In designing databases, these are the questions you confront. What lists do you need? What levels of importance do they hold? How much do you need to know to survive, or how little can you live with?

Since we humans began writing on tablets, we have been storing information. You could say that the collection of printed books in the world is a database of sorts -- a collection of information, but a seriously stupid one, since you cannot ask a book to find all occurrences of a word like "love" in its own text. Even if the book has an index, how confident are we that it is complete?

The art of database design lies in elegant storage of information. To get maximum value from your lists of lists, you must be clever, and on occasion devious. For such talents, we turn to mathematicians.

A database is a set of sets

A list represents a collection. Collections are sets. A database is a set of sets.

Consider the set of blue things - blue skies, blues music, blue jays, bachelors buttons, blue jeans, blue movies.

Consider the set of vehicles - automobiles, trucks, forklifts, bicycles, golf carts.

Consider a more abstract set, the set of shapes - circles, triangles, rectangles, pentangles, ellipses, trapezoids. Each member of this set is precisely defined. A triangle consists of the straight lines connecting three points in space that are not in a straight line.

Now consider (Fig 1) three sets at once - men, crooks and politicians - and their areas of intersection.

**RECORDS SHOWN:**
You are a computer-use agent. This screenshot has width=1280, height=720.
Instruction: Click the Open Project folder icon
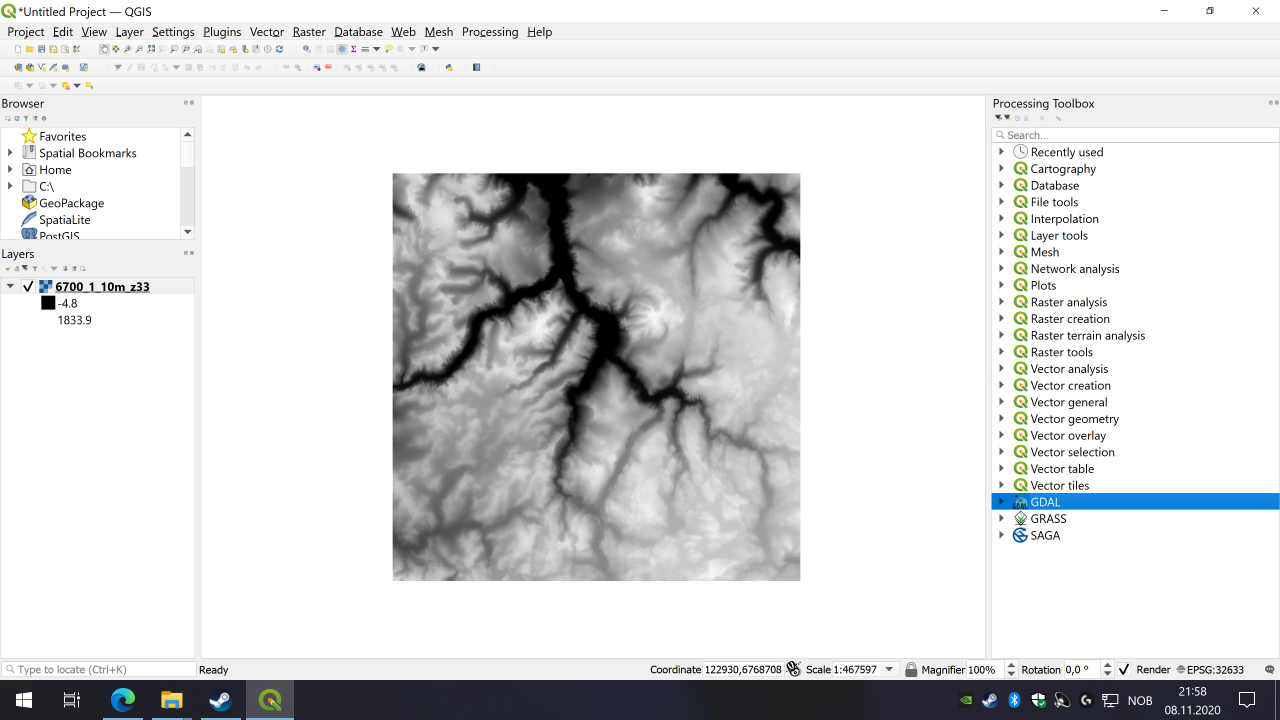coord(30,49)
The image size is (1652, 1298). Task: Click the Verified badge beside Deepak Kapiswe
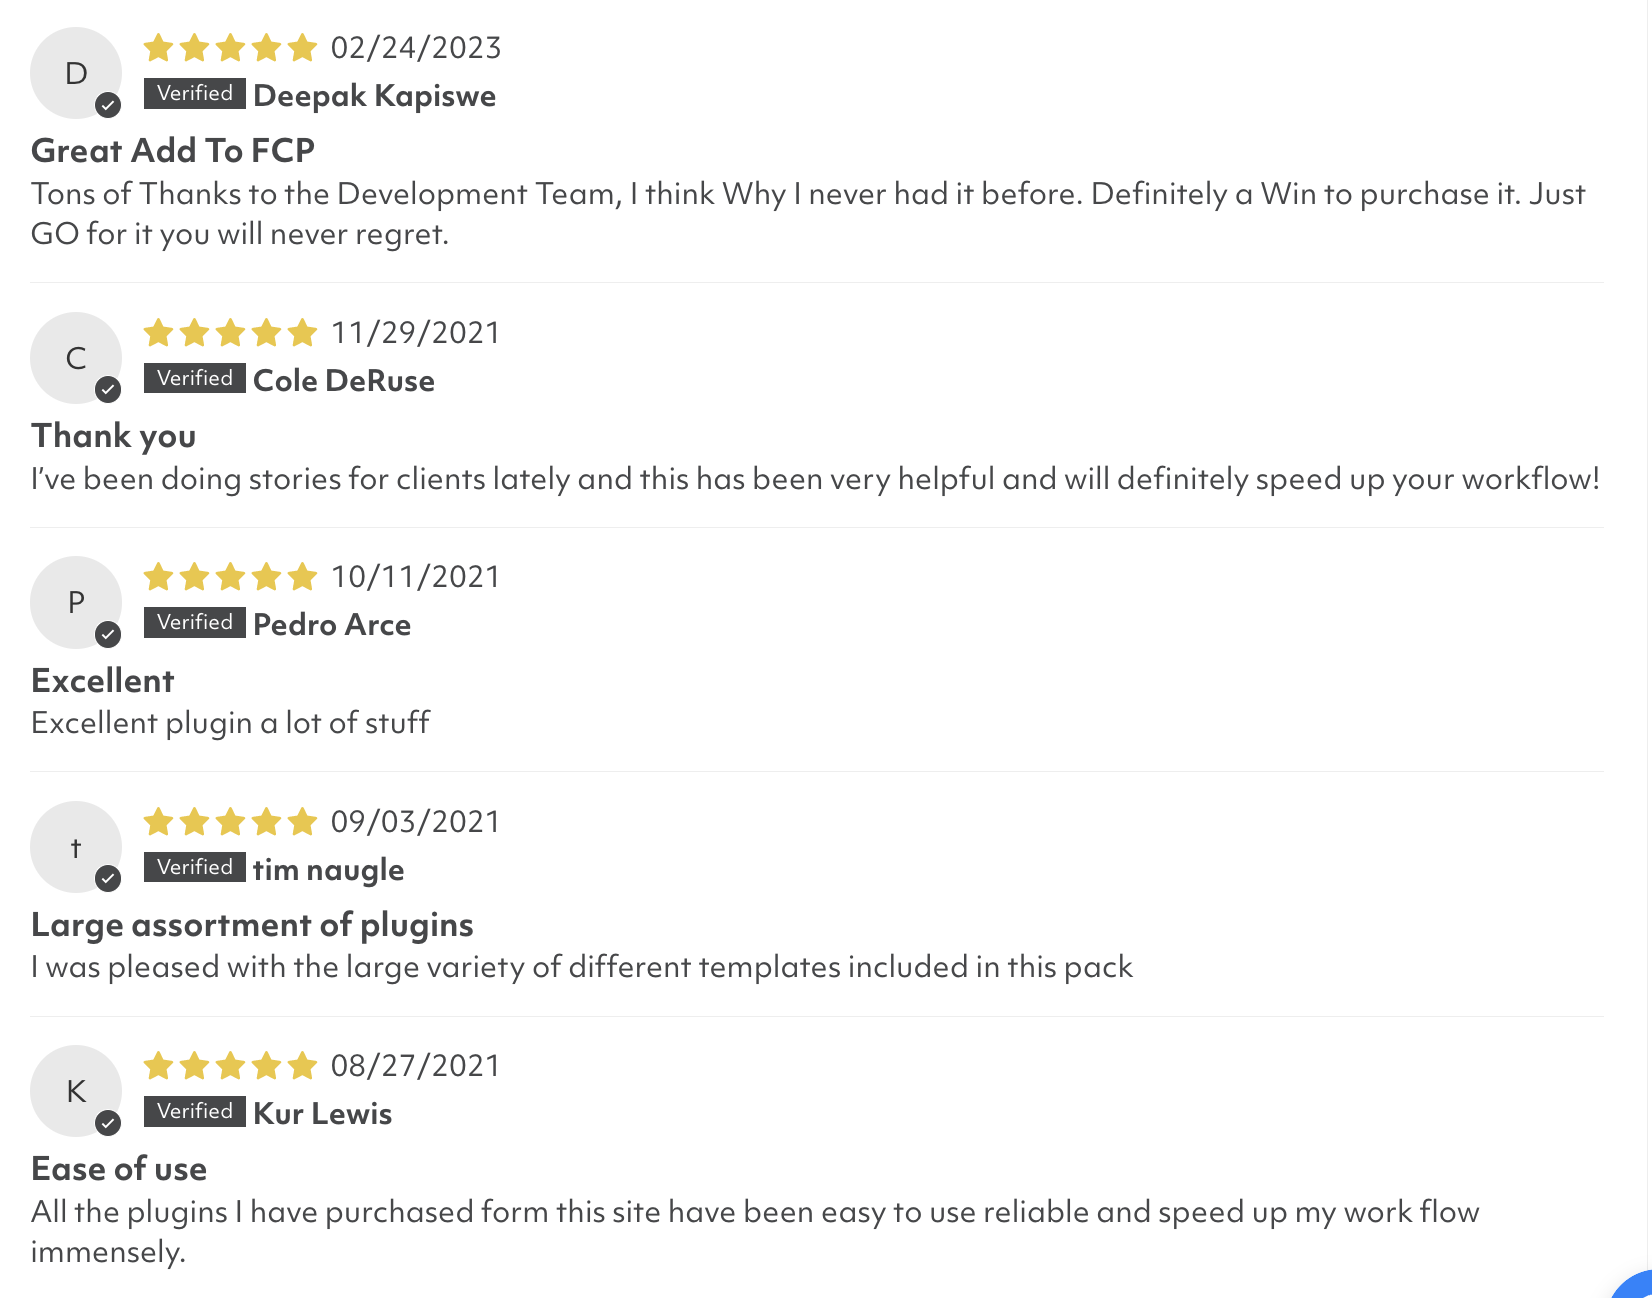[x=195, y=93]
...
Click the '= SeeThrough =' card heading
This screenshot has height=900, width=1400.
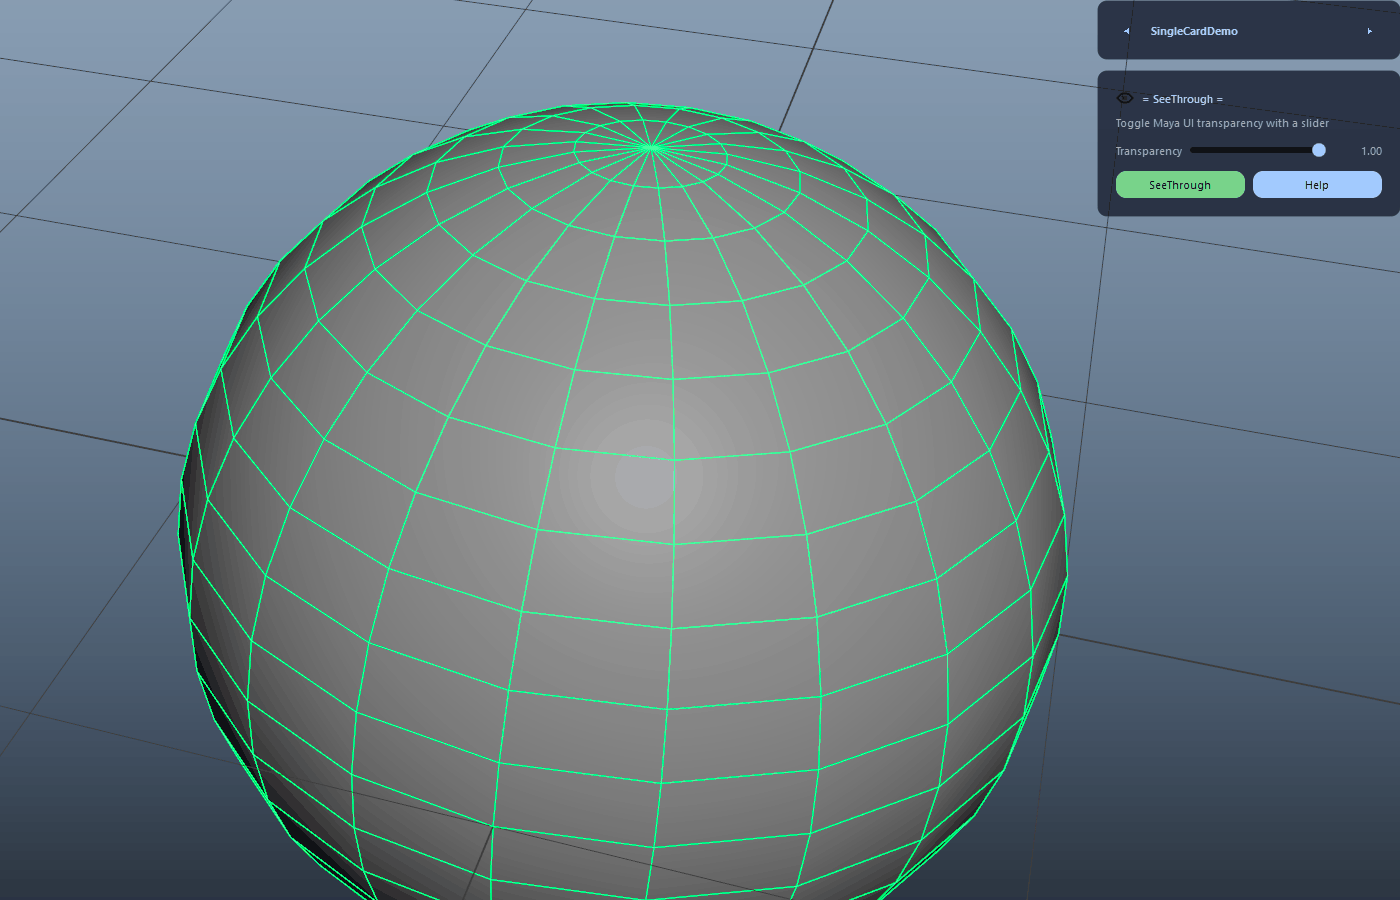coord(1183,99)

**SHORT EXERCISE 1:**
Transcribe the passage on database design, starting with "The art of database" and going on through "jeans, blue movies.".
**SHORT EXERCISE 2:**
Pick up the passage on database design after its final sentence and carry it forward.

**RESULT 1:**
The art of database design lies in elegant storage of information. To get maximum value from your lists of lists, you must be clever, and on occasion devious. For such talents, we turn to mathematicians.

A database is a set of sets

A list represents a collection. Collections are sets. A database is a set of sets.

Consider the set of blue things - blue skies, blues music, blue jays, bachelors buttons, blue jeans, blue movies.

**RESULT 2:**
Suppose you've just been hired as custodian of certain demographic data on the people of your venn diagram town, and you have been told that the focus will be, for some reason, on which people are men, crooks and/or politicians. Your boss has made it clear that she expects you to record all instances of these three properties in all people for whom she will send data to you, and she further expects you to produce, at a moment's notice, a completely accurate list of people having any, some or none of the three attributes you will be tracking.

Well, some men are neither crooks nor politicians, some male crooks are not politicians, some politicians are neither crooks nor males, and so on for a total of seven subsets or lists corresponding to the seven different coloured areas in Fig 1. And, Fig 1 represents a set you may not have noticed yet: the white space around the coloured shapes. That white space represents the set of everything that is neither man nor crook nor politician. That set is empty with respect to those three set attributes. A null set.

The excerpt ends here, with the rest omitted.